Bundesfamilienministerin Lisa Paus will ab 2025 eine Kindergrundsicherung einführen.

Bundesfinanzminister Lindner steht dem Vorhaben skeptisch gegenüber. In Deutschland gilt jedes fünfte Kind als armutsgefährdet.

Bundesfamilienministerin Lisa Paus hält trotz des Widerstandes von Bundesfinanzminister Christian Lindner (FDP) und der Passivität in Teilen der SPD am Ziel der Einführung einer Kindergrundsicherung ab 2025 fest. „Das Projekt wird auf jeden Fall was“, sagte die Grünen-Politikerin am Dienstag vor Journalistinnen und Journalisten in Berlin und fügte hinzu, man arbeite auf der politischen Ebene an der Lösung offener Sachfragen, und sie wolle nach der Sommerpause einen Gesetzentwurf vorlegen. „Insofern bin ich da optimistisch.“

Paus plädierte für einen einkommensunabhängigen Pauschalbetrag für alle Kinder, der sich an der aktuellen Höhe des Kindergeldes, das 250 Euro beträgt, orientieren soll – sowie einen einkommensabhängigen Zusatzbetrag. Auf die bisher genannten Gesamtkosten von 12 Milliarden Euro wollte sie sich nicht festlegen, betonte aber, die Summe sei wohl begründet.
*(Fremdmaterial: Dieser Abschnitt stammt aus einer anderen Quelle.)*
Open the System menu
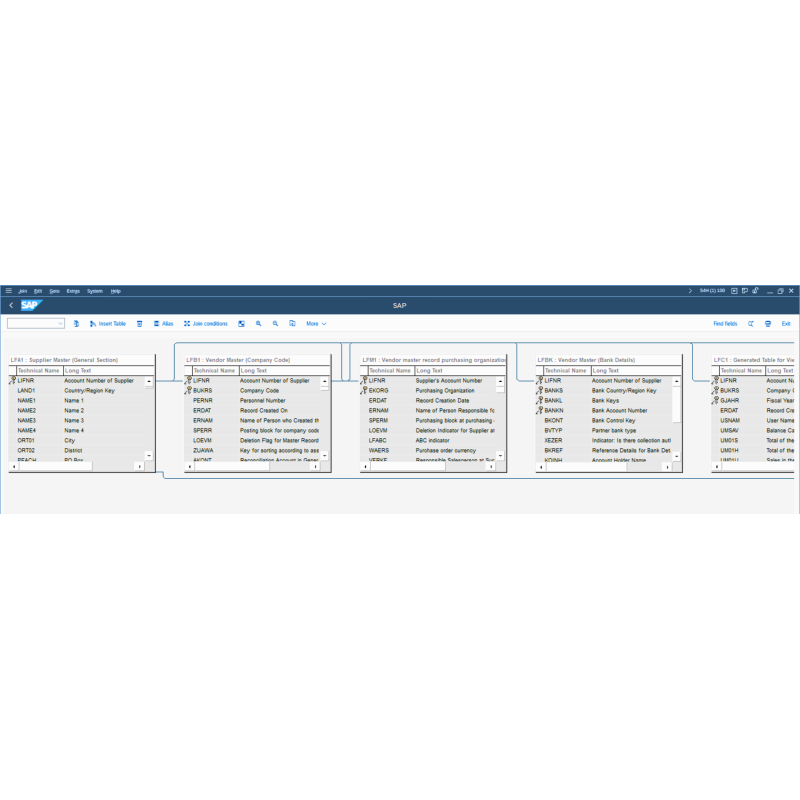The height and width of the screenshot is (800, 800). tap(97, 291)
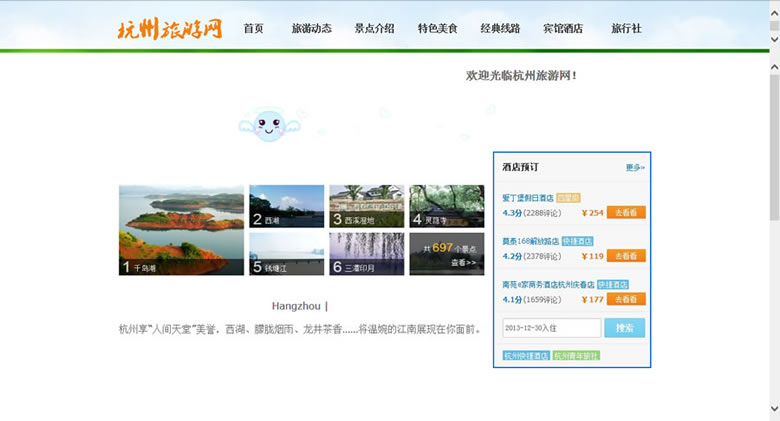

Jedes fünfte Kind gilt in Deutschland als armutsgefährdet

Die wissenschaftliche Direktorin am Wirtschafts- und Sozialwissenschaftlichen Institut der Hans-Böckler-Stiftung, Bettina Kohlrausch, sagte, die Kindergrundsicherung sei nötig, um die verfestigte Kinderarmut in Deutschland zu bekämpfen; jedes fünfte Kind gilt als armutsgefährdet.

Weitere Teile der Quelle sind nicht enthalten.